Le plus grand des historiens de Rome est un Grec. Il y vécut longtemps et subit l'influence de la culture et de la mentalité romaines. Son jugement sur la conquête, qu'il considère comme l'un des phénomènes majeurs de l'histoire universelle, s'en trouve affecté, mais dans quelle mesure ? Question préoccupante pour les historiens modernes, qui attachent un grand prix aux informations de leur plus consciencieux prédécesseur. La diversité des approches comme l'incohérence apparente de la pensée polybienne dès qu'il s'agit de Rome ne permettent pas des conclusions unanimes : Polybe est-il un observateur grec impartial, un Grec romanisé ou un collaborateur cynique ?

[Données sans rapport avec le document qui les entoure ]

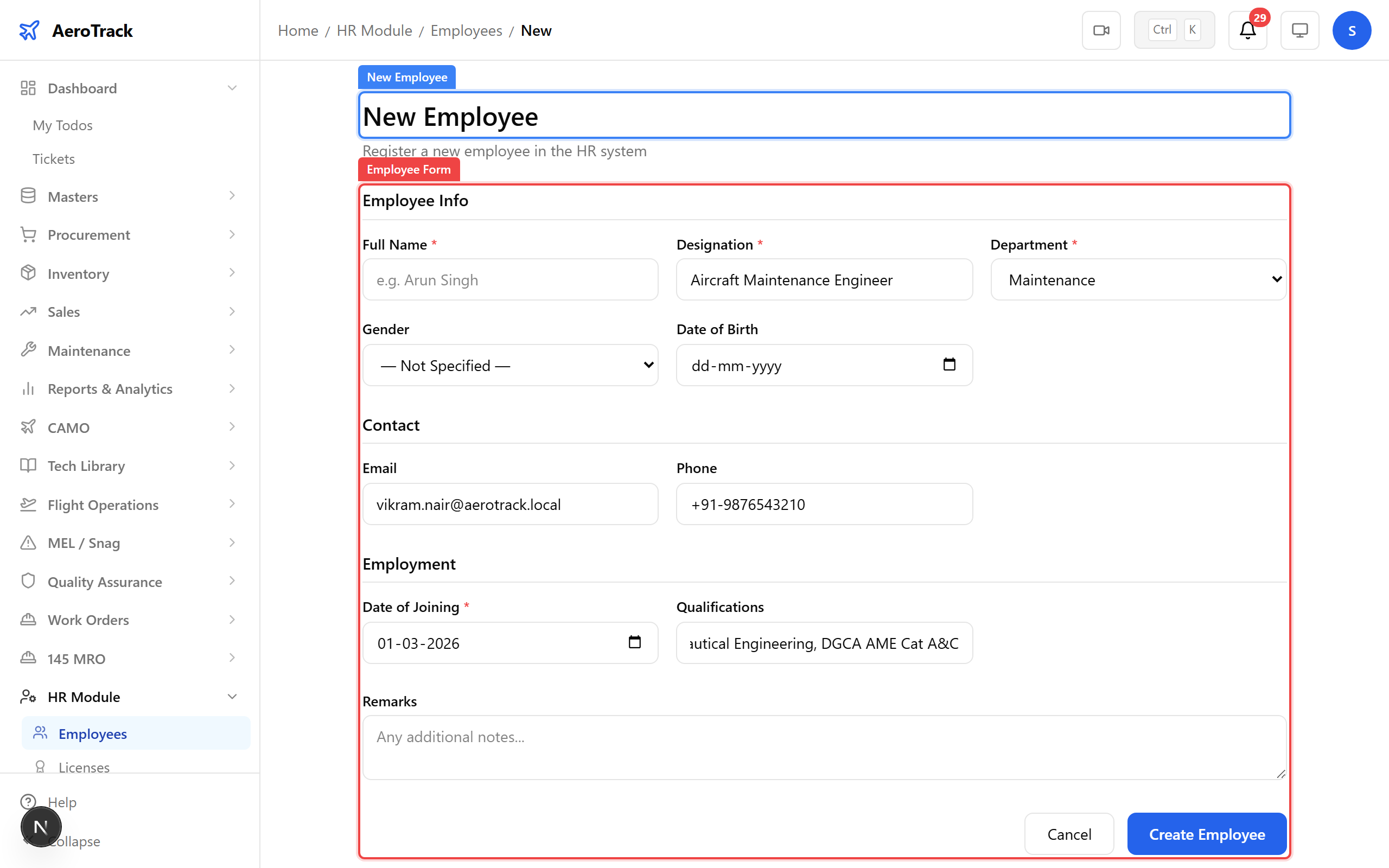Click the Quality Assurance shield icon

(28, 581)
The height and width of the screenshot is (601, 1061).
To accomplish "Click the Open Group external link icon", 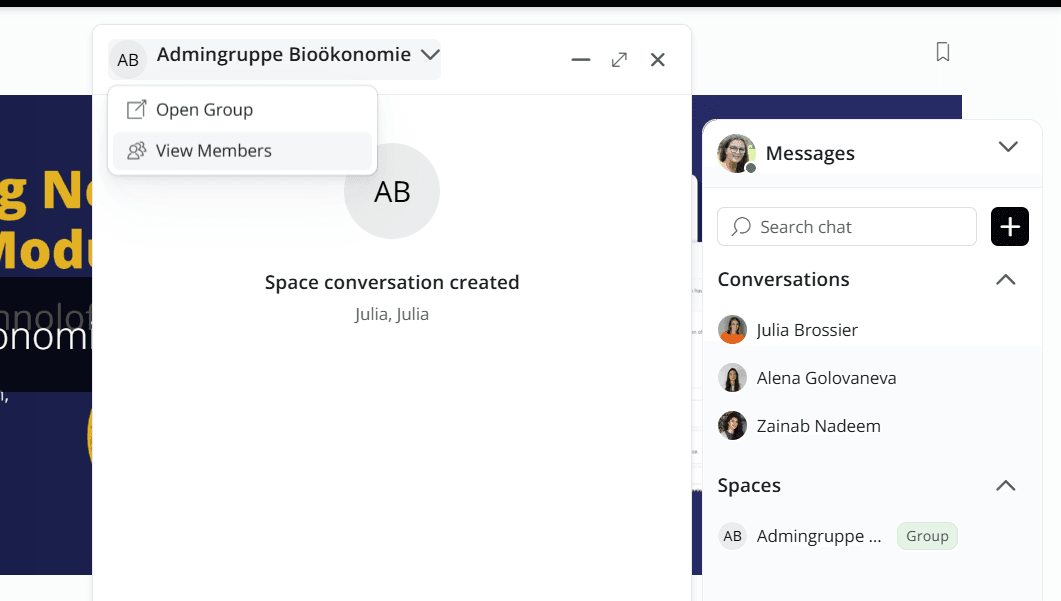I will 137,110.
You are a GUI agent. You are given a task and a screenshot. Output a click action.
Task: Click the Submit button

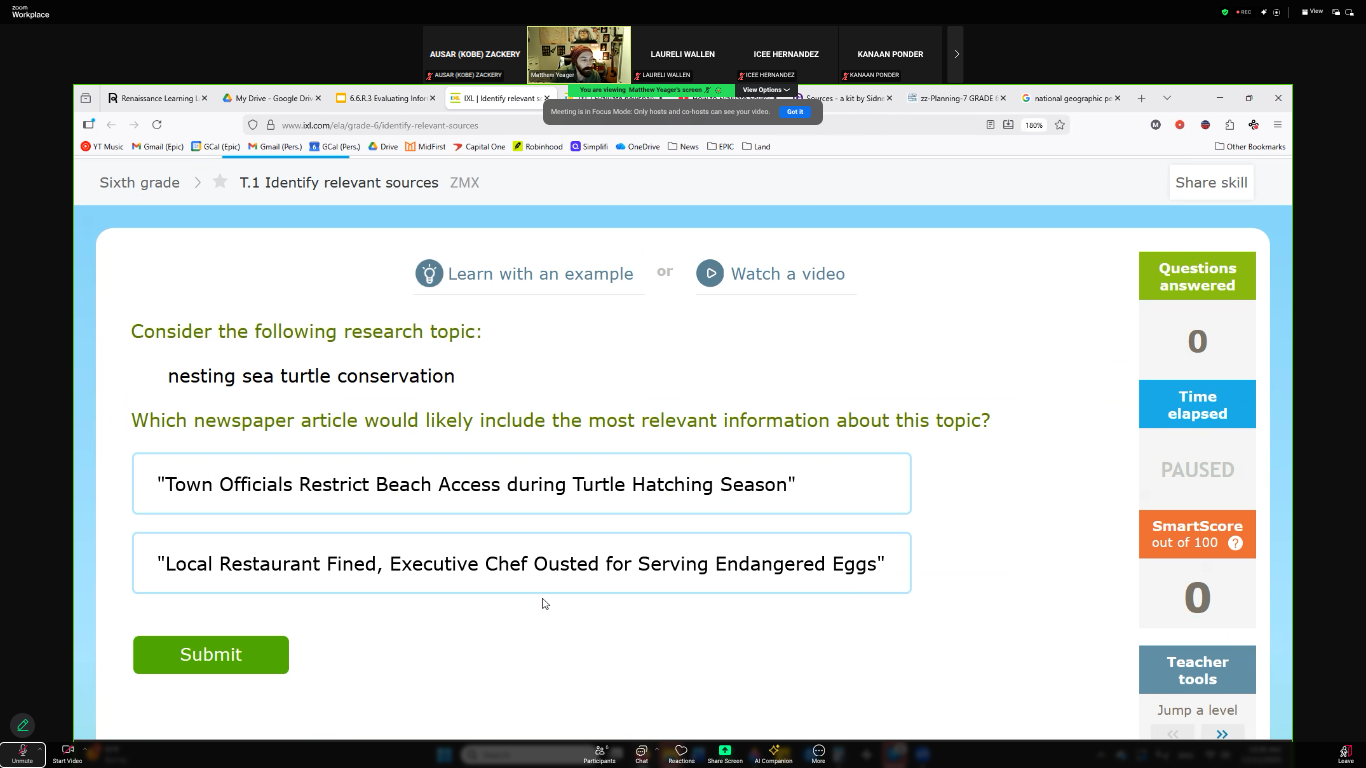[210, 655]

Il faut, en fait, commencer par poser la question du latin de Polybe et de son bilinguisme. L'usage d'une langue étrangère entraîne pour le locuteur nombre de conséquences linguistiques (contamination de la langue maternelle) et psychologiques (modification de la vision du Monde). Michel Dubuisson, en étudiant en détail le premier de ces aspects — ce qui a permis de rassembler des données nouvelles sur la langue de l'historien, sur son utilisation des documents et sur sa vision des réalités romaines — dégage des perspectives concernant le second : les « interférences de mentalité », points de vue romains inconsciemment adoptés par Polybe. Ne sont-elles pas comparables aux interférences linguistiques par leur origine et leur nature ?
L'histoire, affirmait le médiéviste belge Godefroid Kurth, est inséparable de la philologie. L'histoire ancienne n'a pas fini d'exploiter les résultats que lui apporte une rigoureuse étude philologique des textes.